# [What is required]
Using the entries below, output exactly the lines from the one containing "Школа (277, 2078)" through the final line, both included, and no others.

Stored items
◇ ◇ ◇ ◇
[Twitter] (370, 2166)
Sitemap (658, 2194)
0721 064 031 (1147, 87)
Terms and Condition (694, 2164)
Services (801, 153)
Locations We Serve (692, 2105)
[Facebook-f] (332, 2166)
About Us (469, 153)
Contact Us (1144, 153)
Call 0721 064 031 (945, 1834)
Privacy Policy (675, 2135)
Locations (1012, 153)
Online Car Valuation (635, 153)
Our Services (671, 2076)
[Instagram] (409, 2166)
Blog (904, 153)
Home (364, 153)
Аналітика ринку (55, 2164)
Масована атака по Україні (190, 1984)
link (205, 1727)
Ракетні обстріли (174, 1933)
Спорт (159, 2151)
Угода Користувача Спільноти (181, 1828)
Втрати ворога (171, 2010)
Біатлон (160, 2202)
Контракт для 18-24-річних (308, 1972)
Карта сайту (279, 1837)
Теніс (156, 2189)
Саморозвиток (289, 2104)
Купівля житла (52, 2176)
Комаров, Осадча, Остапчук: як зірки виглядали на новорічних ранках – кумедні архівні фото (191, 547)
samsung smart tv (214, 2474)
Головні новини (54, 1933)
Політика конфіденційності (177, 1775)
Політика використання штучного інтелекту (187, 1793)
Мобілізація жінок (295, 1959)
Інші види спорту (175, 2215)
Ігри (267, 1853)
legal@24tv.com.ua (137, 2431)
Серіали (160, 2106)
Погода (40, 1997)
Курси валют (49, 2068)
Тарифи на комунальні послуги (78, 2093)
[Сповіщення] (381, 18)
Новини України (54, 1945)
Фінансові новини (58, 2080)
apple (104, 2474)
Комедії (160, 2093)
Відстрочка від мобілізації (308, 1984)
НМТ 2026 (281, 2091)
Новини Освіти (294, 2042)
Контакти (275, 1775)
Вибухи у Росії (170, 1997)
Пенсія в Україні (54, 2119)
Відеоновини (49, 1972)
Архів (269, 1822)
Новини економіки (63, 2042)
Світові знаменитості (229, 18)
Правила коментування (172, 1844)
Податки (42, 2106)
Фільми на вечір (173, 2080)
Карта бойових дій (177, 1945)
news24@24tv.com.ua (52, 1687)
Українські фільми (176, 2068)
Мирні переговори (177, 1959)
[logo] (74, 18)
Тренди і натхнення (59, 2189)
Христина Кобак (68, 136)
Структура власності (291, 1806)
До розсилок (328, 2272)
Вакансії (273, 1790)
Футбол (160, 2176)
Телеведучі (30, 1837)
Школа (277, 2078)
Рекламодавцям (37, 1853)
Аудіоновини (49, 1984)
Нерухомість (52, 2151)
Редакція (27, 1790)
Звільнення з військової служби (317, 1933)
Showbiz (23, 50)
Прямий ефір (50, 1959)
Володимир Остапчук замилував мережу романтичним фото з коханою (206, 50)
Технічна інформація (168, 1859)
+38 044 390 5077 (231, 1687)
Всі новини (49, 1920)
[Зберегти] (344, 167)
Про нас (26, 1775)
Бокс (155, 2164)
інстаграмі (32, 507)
◇ ◇ ◇ ◇
# [Exercise solution]
Школа (277, 2078)
Рекламодавцям (37, 1853)
Аудіоновини (49, 1984)
Нерухомість (52, 2151)
Редакція (27, 1790)
Звільнення з військової служби (317, 1933)
Showbiz (23, 50)
Прямий ефір (50, 1959)
Володимир Остапчук замилував мережу романтичним фото з коханою (206, 50)
Технічна інформація (168, 1859)
+38 044 390 5077 (231, 1687)
Всі новини (49, 1920)
[Зберегти] (344, 167)
Про нас (26, 1775)
Бокс (155, 2164)
інстаграмі (32, 507)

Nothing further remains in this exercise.